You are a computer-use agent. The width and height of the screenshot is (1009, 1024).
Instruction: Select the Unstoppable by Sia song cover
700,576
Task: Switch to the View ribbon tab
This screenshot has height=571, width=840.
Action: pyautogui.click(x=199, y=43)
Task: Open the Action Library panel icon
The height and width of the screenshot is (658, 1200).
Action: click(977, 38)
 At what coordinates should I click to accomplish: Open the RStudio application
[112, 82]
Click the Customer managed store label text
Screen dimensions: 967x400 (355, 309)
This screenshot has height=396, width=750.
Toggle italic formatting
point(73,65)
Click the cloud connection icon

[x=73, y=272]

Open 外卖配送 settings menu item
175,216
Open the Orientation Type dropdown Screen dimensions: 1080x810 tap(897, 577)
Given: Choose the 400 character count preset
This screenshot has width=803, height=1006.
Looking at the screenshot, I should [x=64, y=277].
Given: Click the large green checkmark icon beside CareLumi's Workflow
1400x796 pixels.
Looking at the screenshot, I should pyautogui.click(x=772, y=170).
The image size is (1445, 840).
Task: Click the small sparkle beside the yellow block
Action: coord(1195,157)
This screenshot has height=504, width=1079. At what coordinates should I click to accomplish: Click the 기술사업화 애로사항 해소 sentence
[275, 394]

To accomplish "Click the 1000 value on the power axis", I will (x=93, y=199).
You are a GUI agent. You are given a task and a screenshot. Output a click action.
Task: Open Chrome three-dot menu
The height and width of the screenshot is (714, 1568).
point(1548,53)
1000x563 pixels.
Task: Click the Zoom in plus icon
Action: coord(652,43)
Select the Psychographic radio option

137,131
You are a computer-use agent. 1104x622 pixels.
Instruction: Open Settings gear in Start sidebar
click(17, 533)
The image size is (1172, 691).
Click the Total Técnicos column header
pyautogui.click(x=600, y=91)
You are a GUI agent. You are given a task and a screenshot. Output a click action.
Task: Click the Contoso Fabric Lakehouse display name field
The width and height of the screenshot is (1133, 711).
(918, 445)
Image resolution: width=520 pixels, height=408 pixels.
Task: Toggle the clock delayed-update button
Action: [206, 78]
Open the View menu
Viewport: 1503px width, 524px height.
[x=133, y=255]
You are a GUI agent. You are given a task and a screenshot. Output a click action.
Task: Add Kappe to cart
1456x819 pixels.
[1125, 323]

*Exercise directions*. Figure out how many lines of the data hold "computer", and answer with the number only.

*Result of the exercise*. 2